* [WORK TO COMPLETE]:
1 - Repeat the part of the forum thread about PC startup beeps from "The two beeps" to "is probably OK.".
2 - Reproduce the records from the line with "Task: Open the Load Filter Set menu" to the line with "tap(471, 149)", and give only those lines.

* [TEXT EXCERPT]:
* * * * * * *
Hope everything works out for you.


----------



## Fireface

Thanks for your reply but I forgot to mention that nothing appears on my screen. My display stay on save mode (orange color led).


----------



## Tyree

*Re: 1 long beep 3 short problem.*

One Long and 3 Short Beeps refer to a RAM problem for AMI Bios.
The two beeps later indicate a graphics problem.
Remove all the RAM, power on the PC and listen for a repeated single beep from the Mobo speaker. If you hear that beep the Mobo is probably OK.
Brand & Model of CPU-RAM-Graphics-PSU.


----------



## Fireface

After a full search I find out that those beeps means ram or video card problems indeed. I don't know what BIOS version I'm running (AMI etc.) but I really tried to take off the rams and the repeated beeps came up. So as you said MOBO works fine ( I don't know what MOBO is tbh). My standard rams are transcend 2x 1 gb. Though my friend gave me 2 x1 gb apacer rams and I used them fine for about 2 months (used them fine means they fully worked and recognized as 4gb of ram from the system). I also tried use the standard rams in different slots but still same problem. So finally I checked to remove the graphics card from the pc and power it on and still same beeps followed by 2 small beeps. My graphic card is 9800GT on 250 or 512 memory.
* * * * * * *
* [ITEMS]:
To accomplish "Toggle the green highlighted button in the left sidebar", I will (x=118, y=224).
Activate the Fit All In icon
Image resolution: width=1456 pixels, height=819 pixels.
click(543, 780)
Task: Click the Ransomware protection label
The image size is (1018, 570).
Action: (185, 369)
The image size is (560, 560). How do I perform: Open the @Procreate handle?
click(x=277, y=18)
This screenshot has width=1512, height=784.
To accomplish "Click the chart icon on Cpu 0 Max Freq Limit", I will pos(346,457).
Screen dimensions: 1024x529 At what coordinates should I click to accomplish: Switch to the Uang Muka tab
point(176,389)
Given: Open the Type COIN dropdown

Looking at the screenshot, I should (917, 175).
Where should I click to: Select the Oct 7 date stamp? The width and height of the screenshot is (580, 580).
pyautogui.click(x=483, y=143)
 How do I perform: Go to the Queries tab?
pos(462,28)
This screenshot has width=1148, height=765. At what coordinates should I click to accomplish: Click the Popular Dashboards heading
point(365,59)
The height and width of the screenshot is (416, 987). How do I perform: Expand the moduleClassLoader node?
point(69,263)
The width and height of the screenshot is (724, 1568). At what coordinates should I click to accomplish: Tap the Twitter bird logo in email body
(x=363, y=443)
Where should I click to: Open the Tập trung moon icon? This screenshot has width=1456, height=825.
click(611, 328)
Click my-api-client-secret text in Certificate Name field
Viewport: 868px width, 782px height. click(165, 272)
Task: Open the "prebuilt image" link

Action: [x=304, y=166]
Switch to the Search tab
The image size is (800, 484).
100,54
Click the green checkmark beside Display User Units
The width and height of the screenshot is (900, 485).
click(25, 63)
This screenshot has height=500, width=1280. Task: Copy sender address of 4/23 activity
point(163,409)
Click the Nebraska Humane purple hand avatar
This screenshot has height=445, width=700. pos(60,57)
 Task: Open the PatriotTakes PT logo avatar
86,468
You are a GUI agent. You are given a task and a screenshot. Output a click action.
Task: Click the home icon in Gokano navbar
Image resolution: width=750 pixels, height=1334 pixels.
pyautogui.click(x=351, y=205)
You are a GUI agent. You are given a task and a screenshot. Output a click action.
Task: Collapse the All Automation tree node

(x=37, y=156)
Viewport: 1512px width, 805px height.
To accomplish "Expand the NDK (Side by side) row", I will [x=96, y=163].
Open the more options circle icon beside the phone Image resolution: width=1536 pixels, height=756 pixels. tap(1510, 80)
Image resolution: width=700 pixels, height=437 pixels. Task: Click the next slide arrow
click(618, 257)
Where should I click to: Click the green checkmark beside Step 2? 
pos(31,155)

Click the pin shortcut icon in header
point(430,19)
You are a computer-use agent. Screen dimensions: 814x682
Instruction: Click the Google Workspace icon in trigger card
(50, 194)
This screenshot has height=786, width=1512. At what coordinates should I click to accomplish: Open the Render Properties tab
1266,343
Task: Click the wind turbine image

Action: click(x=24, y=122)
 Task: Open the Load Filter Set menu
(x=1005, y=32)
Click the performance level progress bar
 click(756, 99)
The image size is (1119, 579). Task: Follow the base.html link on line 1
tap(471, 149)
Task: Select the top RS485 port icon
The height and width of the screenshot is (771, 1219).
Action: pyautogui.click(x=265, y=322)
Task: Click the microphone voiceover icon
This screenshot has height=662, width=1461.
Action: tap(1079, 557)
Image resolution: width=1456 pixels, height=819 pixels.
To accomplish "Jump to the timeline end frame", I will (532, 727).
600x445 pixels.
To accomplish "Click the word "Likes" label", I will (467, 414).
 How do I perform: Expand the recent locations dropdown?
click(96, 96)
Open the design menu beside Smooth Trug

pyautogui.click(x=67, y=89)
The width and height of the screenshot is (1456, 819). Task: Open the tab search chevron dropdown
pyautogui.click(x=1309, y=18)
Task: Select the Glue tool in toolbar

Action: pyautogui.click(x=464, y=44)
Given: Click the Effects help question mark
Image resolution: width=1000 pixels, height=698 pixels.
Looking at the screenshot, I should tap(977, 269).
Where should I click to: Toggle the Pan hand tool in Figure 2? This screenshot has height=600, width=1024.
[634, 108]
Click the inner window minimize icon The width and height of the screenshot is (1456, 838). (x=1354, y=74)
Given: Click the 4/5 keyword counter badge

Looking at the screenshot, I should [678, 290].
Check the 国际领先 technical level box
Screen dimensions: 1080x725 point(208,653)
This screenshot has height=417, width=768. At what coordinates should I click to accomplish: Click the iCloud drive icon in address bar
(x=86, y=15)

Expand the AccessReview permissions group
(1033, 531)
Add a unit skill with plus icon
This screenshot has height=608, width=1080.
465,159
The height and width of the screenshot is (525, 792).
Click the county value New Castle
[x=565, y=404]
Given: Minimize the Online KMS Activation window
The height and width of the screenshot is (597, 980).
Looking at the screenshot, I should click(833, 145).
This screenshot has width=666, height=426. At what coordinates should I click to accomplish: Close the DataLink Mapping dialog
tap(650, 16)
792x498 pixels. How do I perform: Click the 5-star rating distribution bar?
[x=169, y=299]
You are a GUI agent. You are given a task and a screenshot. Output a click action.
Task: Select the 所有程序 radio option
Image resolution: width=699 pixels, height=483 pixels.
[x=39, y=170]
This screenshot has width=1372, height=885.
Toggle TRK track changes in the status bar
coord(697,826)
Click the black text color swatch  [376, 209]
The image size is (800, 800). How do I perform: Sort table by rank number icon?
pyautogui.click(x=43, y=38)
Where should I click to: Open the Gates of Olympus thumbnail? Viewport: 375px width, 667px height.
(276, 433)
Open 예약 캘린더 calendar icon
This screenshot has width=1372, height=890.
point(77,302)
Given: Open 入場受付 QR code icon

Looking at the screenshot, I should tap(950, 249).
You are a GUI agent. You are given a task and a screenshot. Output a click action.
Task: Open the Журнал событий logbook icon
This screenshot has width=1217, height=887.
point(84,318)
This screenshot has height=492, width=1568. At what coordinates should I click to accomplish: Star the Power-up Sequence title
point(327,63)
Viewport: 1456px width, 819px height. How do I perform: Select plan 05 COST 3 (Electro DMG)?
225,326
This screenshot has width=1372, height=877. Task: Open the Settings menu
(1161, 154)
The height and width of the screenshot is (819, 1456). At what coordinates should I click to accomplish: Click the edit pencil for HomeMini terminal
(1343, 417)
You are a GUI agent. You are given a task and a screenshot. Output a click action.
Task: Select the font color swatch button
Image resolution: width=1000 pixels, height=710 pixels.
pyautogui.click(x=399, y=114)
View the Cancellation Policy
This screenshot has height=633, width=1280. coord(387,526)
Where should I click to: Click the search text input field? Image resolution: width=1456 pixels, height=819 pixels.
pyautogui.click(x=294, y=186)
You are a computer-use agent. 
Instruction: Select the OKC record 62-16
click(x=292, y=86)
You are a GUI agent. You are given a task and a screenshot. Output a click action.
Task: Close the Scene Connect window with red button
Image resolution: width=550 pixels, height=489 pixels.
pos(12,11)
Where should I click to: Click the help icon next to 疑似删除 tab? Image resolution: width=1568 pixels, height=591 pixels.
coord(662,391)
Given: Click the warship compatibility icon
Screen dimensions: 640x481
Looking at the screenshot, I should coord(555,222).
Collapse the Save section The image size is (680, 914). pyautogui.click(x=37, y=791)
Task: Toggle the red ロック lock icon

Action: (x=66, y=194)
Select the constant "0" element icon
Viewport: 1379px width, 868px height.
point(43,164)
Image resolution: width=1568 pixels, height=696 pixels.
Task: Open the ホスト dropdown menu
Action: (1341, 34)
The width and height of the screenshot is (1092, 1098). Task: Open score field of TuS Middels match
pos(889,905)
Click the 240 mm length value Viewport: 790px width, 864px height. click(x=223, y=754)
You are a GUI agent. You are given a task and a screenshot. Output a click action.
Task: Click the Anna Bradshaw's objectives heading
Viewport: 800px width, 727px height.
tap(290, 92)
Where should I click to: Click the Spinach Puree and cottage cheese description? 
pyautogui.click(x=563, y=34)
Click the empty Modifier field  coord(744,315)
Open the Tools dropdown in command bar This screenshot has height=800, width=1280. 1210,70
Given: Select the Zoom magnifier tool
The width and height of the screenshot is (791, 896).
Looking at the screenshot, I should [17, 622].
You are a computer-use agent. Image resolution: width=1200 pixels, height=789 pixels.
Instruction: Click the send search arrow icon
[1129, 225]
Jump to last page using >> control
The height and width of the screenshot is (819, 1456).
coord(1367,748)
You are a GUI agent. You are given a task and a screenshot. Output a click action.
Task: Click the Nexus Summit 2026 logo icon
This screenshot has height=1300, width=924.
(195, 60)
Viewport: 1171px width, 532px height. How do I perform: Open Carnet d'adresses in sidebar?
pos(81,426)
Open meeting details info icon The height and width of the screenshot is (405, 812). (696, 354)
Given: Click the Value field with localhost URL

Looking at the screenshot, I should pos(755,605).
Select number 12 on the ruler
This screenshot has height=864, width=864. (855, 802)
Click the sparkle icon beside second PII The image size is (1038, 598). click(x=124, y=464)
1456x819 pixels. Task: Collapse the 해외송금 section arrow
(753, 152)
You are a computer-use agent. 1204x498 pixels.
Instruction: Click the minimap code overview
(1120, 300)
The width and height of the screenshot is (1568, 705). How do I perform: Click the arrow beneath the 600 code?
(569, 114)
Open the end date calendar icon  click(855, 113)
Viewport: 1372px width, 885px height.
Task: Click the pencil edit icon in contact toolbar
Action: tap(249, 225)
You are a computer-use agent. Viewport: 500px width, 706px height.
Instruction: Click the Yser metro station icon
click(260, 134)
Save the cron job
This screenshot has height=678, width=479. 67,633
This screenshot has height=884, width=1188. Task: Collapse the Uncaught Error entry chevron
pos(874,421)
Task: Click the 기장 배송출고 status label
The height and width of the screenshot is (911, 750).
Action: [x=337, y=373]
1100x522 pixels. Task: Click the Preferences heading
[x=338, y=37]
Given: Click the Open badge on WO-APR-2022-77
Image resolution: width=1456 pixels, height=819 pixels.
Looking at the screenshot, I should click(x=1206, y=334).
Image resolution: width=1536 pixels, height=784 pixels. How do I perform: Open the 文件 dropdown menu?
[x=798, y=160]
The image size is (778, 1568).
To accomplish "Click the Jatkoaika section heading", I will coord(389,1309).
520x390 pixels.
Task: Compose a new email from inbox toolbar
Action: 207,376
* * * * * * *
* [PER-TASK ANSWERS]:
1 -
The two beeps later indicate a graphics problem.
Remove all the RAM, power on the PC and listen for a repeated single beep from the Mobo speaker. If you hear that beep the Mobo is probably OK.

2 -
 Task: Open the Load Filter Set menu
(x=1005, y=32)
Click the performance level progress bar
 click(756, 99)
The image size is (1119, 579). Task: Follow the base.html link on line 1
tap(471, 149)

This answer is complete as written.